Similar to the configuration of using Hugging Face’s Inference Provider, the preprocessor component can be configured by specifying the model and endpoint in the configuration file. The following example shows how to configure the preprocessor component with the Llama-3.2-1B-Instruct model served by LMStudio:

timeout: 1200
used_model_key: lmstudio
models:
  lmstudio:
    name: llama-3.2-1b-instruct
    description: Local model served via LMStudio
    base_url: http://127.0.0.1:1234/v1/
    model: llama-3.2-1b-instruct
    backend_type: openai
    max_tokens: 1024
    temperature: 0.2
    api_key: not_needed
    timeout: 260

Clarifications:

We define a model with the identifier lmstudio.
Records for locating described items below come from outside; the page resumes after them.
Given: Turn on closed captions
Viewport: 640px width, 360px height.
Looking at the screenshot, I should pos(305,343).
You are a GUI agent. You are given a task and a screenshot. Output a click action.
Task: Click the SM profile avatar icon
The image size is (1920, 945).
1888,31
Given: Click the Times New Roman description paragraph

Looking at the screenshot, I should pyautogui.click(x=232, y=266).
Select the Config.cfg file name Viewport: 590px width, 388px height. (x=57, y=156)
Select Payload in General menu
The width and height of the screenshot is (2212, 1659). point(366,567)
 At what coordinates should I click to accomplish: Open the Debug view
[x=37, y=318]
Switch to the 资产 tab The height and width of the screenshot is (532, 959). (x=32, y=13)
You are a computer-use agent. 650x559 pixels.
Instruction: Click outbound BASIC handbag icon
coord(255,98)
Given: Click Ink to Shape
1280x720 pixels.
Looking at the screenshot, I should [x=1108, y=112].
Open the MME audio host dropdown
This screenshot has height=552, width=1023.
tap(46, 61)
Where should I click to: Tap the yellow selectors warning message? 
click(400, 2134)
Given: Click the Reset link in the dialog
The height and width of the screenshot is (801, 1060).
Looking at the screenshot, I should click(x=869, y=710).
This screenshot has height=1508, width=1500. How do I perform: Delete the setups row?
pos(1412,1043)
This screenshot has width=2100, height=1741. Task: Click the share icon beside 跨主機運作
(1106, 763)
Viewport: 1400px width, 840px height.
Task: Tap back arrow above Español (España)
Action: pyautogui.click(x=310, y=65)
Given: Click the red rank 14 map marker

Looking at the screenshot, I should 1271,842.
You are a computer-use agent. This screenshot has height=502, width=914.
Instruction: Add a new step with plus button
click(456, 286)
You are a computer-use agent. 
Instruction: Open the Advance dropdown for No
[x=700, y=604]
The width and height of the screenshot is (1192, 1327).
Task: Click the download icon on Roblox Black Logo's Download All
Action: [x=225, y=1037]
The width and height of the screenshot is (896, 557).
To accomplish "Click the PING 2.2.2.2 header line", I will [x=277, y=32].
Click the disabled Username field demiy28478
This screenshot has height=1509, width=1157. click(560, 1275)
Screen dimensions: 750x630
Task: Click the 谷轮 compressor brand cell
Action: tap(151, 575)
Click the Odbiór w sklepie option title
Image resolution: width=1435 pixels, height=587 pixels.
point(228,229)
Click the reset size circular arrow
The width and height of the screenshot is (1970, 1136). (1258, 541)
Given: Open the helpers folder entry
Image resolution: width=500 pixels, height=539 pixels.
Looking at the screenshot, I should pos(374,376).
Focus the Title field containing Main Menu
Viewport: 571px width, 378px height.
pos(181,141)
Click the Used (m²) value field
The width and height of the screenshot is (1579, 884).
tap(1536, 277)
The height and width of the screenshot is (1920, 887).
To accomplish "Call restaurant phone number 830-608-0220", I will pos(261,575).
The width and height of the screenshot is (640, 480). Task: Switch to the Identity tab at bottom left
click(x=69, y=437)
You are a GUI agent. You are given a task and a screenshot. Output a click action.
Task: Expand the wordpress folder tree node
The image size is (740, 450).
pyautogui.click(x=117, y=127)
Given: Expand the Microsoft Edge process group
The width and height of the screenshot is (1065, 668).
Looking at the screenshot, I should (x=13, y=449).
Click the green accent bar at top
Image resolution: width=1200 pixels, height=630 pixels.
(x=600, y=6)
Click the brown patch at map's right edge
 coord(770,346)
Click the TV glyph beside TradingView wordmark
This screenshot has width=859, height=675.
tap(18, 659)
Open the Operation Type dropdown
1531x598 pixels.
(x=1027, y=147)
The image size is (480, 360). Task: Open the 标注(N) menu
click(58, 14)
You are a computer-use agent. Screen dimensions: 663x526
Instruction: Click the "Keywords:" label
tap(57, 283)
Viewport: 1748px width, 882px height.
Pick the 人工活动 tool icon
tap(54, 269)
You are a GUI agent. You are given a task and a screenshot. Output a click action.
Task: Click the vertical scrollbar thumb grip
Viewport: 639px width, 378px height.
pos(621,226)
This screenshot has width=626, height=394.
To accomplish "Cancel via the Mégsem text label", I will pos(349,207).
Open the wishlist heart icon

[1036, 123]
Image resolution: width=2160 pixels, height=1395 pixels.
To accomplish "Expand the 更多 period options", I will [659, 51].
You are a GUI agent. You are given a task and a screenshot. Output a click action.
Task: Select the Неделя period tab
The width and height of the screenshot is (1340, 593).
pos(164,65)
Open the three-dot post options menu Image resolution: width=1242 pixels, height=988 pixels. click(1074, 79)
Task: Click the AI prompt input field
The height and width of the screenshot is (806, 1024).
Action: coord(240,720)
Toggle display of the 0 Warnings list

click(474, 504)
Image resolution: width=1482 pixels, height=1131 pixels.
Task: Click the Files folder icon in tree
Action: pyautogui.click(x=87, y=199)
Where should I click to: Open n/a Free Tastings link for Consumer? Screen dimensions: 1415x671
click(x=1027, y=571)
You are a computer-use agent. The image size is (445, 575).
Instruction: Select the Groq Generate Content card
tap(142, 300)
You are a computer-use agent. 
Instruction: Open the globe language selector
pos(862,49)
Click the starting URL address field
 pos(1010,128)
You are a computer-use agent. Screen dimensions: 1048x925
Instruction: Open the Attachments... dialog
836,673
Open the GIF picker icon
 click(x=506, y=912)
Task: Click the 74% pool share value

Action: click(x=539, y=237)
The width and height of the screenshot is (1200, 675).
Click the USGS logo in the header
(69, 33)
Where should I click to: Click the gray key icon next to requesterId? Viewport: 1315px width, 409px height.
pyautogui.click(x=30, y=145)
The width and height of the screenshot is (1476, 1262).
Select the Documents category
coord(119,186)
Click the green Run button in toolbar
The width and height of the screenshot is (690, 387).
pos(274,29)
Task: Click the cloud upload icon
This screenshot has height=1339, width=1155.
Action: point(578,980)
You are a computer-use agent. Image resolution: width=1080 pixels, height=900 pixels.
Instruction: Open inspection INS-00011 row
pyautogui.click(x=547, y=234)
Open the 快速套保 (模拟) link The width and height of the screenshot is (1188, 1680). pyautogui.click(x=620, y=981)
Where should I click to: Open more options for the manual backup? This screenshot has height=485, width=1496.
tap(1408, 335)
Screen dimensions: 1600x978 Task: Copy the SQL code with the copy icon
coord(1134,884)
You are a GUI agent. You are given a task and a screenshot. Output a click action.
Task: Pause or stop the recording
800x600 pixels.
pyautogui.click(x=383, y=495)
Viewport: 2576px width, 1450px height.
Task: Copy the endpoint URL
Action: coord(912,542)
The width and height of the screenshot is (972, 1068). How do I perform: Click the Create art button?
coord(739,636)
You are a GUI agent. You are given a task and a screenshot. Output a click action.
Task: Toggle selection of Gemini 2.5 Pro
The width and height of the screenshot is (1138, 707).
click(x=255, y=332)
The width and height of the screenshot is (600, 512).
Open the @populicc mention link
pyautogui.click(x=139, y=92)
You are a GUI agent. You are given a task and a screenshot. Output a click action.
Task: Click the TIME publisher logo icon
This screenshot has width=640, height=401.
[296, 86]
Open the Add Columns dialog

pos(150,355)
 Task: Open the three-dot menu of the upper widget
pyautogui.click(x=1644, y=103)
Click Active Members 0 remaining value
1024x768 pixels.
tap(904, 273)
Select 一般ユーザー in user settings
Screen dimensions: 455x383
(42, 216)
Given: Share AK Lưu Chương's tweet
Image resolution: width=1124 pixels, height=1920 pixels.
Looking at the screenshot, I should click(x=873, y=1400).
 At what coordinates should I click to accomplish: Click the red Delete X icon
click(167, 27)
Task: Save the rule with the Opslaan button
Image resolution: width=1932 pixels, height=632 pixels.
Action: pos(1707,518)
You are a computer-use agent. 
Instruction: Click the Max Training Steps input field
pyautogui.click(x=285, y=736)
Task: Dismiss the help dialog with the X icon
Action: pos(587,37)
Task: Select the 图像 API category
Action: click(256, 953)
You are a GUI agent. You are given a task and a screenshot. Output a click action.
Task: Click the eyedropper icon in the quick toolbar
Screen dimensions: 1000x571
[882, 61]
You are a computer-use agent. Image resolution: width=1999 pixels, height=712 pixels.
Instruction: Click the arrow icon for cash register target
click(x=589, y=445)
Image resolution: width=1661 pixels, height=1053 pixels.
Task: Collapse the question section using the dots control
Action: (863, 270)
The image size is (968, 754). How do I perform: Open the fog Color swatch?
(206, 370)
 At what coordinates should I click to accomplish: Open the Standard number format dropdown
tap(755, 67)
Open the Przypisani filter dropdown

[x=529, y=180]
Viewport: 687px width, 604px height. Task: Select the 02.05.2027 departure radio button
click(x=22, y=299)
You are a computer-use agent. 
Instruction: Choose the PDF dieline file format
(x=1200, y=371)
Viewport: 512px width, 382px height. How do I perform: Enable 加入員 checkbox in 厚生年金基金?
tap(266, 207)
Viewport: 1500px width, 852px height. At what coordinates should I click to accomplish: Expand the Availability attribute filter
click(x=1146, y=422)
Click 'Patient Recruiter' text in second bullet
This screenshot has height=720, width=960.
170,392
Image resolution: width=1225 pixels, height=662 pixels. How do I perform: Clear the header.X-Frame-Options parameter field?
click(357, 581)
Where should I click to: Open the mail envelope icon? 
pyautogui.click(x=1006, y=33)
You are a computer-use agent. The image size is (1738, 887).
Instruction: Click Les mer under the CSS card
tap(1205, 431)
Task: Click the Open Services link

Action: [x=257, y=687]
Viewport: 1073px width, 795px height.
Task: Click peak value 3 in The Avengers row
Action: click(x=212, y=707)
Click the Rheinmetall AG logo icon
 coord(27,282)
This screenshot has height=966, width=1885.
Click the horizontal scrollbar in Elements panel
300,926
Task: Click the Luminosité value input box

The defined model is set as the global model for the preprocessor component via used_model_key. (Alternatively, you can assign models to specific steps in the preprocessor pipeline. See here for details.)
backend_type is set to openai since LMStudio allows inference calls to be made via an OpenAI-compatible API.
base_url is set to the local URL where LMStudio serves the model. If you have configured LMStudio to use a different port, make sure to adjust the port number.
model is set to the model’s name as it is configured in LMStudio.
name and description are arbitrary identifiers you can choose to describe the model.

Confirmation Analyser

The configuration of the confirmation analyser component is trickier since it requires the correct configuration of how to calculate degrees of confirmation (see here for details) within the pipeline of the confirmation analyser:

timeout: 1200
used_model_key: lmstudio
models:
  lmstudio:
    name: llama-3.2-1b-instruct
    description: Local model served via LMStudio
    base_url: http://127.0.0.1:1234/v1/
    model: llama-3.2-1b-instruct
    backend_type: openai
    max_tokens: 1024
    temperature: 0.2
    api_key: not_needed
    timeout: 260
# step configuration of the multiple choice task
multiple_choice_confirmation_analysis:
  description: Multiple choice RTE task given CoT trace.
  name: multiple_choice_confirmation_analysis
  llm_specific_configs:
    lmstudio:
      guidance_type: json
      logprobs_type: estimate
      n_repetitions_mcq: 30

Clarifications:

The model configuration is the same as that of the preprocessor component.
The multiple_choice_confirmation_analysis section configures the multiple choice step of the confirmation analyser component. With lmstudio under llm_specific_configs, we specify a model-specific step configuration.
- Since LMStudio does not return logprobs, we set logprobs_type to estimate and n_repetitions_mcq to \(30\) to estimate the logprobs by repeating the inference request \(30\) times (for details, see here).

Warning

There is a trade-off when estimating logprobs by repeating inference requests: To increase the accuracy of logprobs estimation, you should set a sufficiently high value for n_repetitions_mcq (>100). However, this will also increase the inference time and cost. Using n_repetitions_mcq=30 should be considered as a mere proof of concept. Using a model that supports an explicit logprobs output is always preferable.